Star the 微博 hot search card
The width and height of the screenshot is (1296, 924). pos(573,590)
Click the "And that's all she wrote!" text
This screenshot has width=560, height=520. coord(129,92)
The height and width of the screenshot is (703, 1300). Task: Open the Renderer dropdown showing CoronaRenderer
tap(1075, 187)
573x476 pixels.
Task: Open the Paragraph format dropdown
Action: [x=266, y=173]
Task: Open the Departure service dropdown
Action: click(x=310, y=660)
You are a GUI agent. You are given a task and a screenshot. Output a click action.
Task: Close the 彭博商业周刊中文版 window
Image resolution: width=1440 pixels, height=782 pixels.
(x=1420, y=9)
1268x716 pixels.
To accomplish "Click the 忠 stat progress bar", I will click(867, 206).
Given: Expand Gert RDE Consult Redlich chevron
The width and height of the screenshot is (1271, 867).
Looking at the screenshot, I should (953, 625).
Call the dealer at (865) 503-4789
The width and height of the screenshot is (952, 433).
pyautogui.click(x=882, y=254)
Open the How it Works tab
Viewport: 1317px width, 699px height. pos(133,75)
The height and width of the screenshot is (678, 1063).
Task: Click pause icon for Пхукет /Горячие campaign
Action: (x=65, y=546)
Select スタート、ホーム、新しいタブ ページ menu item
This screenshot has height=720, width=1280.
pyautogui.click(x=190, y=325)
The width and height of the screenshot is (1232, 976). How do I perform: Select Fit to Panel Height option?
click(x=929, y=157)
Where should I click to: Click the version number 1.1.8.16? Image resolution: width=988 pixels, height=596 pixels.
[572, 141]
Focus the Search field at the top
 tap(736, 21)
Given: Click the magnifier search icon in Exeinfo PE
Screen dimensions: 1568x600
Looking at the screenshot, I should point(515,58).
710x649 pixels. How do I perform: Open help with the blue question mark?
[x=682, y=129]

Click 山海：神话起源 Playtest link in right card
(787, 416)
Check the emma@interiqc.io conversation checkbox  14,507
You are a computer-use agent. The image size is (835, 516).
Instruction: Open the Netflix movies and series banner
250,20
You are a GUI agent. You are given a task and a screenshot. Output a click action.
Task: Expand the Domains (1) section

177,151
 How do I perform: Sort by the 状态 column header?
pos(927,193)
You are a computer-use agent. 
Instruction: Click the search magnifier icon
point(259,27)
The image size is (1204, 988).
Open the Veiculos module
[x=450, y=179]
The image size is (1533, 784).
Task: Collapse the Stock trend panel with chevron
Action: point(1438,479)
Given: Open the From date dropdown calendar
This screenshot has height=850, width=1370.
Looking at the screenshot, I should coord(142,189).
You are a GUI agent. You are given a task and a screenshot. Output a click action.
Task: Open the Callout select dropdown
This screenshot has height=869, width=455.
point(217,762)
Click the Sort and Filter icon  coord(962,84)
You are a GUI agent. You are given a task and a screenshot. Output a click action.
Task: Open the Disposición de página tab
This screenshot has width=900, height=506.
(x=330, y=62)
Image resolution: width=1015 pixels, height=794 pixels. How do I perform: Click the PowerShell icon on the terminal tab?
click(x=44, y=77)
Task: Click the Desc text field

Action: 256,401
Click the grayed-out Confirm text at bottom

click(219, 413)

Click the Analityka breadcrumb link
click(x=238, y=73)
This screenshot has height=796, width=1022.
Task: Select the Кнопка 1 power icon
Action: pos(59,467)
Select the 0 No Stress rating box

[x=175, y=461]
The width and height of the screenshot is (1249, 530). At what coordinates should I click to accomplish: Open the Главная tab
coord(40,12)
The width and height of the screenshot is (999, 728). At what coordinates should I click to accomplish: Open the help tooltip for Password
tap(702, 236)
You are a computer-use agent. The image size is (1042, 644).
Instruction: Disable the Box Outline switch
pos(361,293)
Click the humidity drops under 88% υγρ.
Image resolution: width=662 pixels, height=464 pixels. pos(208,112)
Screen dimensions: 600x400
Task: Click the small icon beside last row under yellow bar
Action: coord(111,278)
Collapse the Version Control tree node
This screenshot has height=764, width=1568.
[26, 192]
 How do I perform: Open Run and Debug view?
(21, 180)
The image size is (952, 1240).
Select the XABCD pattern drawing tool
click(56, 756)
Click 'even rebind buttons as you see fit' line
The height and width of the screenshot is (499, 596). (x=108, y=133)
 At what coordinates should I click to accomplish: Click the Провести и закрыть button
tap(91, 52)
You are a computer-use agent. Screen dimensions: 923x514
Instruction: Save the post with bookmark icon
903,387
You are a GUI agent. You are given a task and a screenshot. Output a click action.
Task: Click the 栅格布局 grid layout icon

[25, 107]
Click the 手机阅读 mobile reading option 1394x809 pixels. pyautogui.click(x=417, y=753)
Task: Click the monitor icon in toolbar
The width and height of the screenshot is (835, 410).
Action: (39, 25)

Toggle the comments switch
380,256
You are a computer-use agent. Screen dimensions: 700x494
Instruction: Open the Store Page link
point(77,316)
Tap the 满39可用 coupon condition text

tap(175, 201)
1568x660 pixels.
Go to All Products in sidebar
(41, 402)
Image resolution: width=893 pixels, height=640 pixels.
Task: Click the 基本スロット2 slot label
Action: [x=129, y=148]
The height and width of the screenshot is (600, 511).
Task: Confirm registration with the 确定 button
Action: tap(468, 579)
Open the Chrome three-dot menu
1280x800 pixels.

-.-.-

Problem requirements: Without changing a single character, repeat each record.

Exercise solution:
Star the 微博 hot search card
The width and height of the screenshot is (1296, 924). pos(573,590)
Click the "And that's all she wrote!" text
This screenshot has width=560, height=520. coord(129,92)
The height and width of the screenshot is (703, 1300). Task: Open the Renderer dropdown showing CoronaRenderer
tap(1075, 187)
573x476 pixels.
Task: Open the Paragraph format dropdown
Action: [x=266, y=173]
Task: Open the Departure service dropdown
Action: click(x=310, y=660)
You are a GUI agent. You are given a task and a screenshot. Output a click action.
Task: Close the 彭博商业周刊中文版 window
Image resolution: width=1440 pixels, height=782 pixels.
(x=1420, y=9)
1268x716 pixels.
To accomplish "Click the 忠 stat progress bar", I will click(867, 206).
Given: Expand Gert RDE Consult Redlich chevron
The width and height of the screenshot is (1271, 867).
Looking at the screenshot, I should (953, 625).
Call the dealer at (865) 503-4789
The width and height of the screenshot is (952, 433).
pyautogui.click(x=882, y=254)
Open the How it Works tab
Viewport: 1317px width, 699px height. pos(133,75)
The height and width of the screenshot is (678, 1063).
Task: Click pause icon for Пхукет /Горячие campaign
Action: (x=65, y=546)
Select スタート、ホーム、新しいタブ ページ menu item
This screenshot has height=720, width=1280.
pyautogui.click(x=190, y=325)
The width and height of the screenshot is (1232, 976). How do I perform: Select Fit to Panel Height option?
click(x=929, y=157)
Where should I click to: Click the version number 1.1.8.16? Image resolution: width=988 pixels, height=596 pixels.
[572, 141]
Focus the Search field at the top
 tap(736, 21)
Given: Click the magnifier search icon in Exeinfo PE
Screen dimensions: 1568x600
Looking at the screenshot, I should point(515,58).
710x649 pixels. How do I perform: Open help with the blue question mark?
[x=682, y=129]

Click 山海：神话起源 Playtest link in right card
(787, 416)
Check the emma@interiqc.io conversation checkbox  14,507
You are a computer-use agent. The image size is (835, 516).
Instruction: Open the Netflix movies and series banner
250,20
You are a GUI agent. You are given a task and a screenshot. Output a click action.
Task: Expand the Domains (1) section

177,151
 How do I perform: Sort by the 状态 column header?
pos(927,193)
You are a computer-use agent. 
Instruction: Click the search magnifier icon
point(259,27)
The image size is (1204, 988).
Open the Veiculos module
[x=450, y=179]
The image size is (1533, 784).
Task: Collapse the Stock trend panel with chevron
Action: point(1438,479)
Given: Open the From date dropdown calendar
This screenshot has height=850, width=1370.
Looking at the screenshot, I should coord(142,189).
You are a GUI agent. You are given a task and a screenshot. Output a click action.
Task: Open the Callout select dropdown
This screenshot has height=869, width=455.
point(217,762)
Click the Sort and Filter icon  coord(962,84)
You are a GUI agent. You are given a task and a screenshot. Output a click action.
Task: Open the Disposición de página tab
This screenshot has width=900, height=506.
(x=330, y=62)
Image resolution: width=1015 pixels, height=794 pixels. How do I perform: Click the PowerShell icon on the terminal tab?
click(x=44, y=77)
Task: Click the Desc text field

Action: 256,401
Click the grayed-out Confirm text at bottom

click(219, 413)

Click the Analityka breadcrumb link
click(x=238, y=73)
This screenshot has height=796, width=1022.
Task: Select the Кнопка 1 power icon
Action: pos(59,467)
Select the 0 No Stress rating box

[x=175, y=461]
The width and height of the screenshot is (1249, 530). At what coordinates should I click to accomplish: Open the Главная tab
coord(40,12)
The width and height of the screenshot is (999, 728). At what coordinates should I click to accomplish: Open the help tooltip for Password
tap(702, 236)
You are a computer-use agent. The image size is (1042, 644).
Instruction: Disable the Box Outline switch
pos(361,293)
Click the humidity drops under 88% υγρ.
Image resolution: width=662 pixels, height=464 pixels. pos(208,112)
Screen dimensions: 600x400
Task: Click the small icon beside last row under yellow bar
Action: coord(111,278)
Collapse the Version Control tree node
This screenshot has height=764, width=1568.
[26, 192]
 How do I perform: Open Run and Debug view?
(21, 180)
The image size is (952, 1240).
Select the XABCD pattern drawing tool
click(56, 756)
Click 'even rebind buttons as you see fit' line
The height and width of the screenshot is (499, 596). (x=108, y=133)
 At what coordinates should I click to accomplish: Click the Провести и закрыть button
tap(91, 52)
You are a computer-use agent. Screen dimensions: 923x514
Instruction: Save the post with bookmark icon
903,387
You are a GUI agent. You are given a task and a screenshot. Output a click action.
Task: Click the 栅格布局 grid layout icon

[25, 107]
Click the 手机阅读 mobile reading option 1394x809 pixels. pyautogui.click(x=417, y=753)
Task: Click the monitor icon in toolbar
The width and height of the screenshot is (835, 410).
Action: (39, 25)

Toggle the comments switch
380,256
You are a computer-use agent. Screen dimensions: 700x494
Instruction: Open the Store Page link
point(77,316)
Tap the 满39可用 coupon condition text

tap(175, 201)
1568x660 pixels.
Go to All Products in sidebar
(41, 402)
Image resolution: width=893 pixels, height=640 pixels.
Task: Click the 基本スロット2 slot label
Action: [x=129, y=148]
The height and width of the screenshot is (600, 511).
Task: Confirm registration with the 确定 button
Action: tap(468, 579)
Open the Chrome three-dot menu
1280x800 pixels.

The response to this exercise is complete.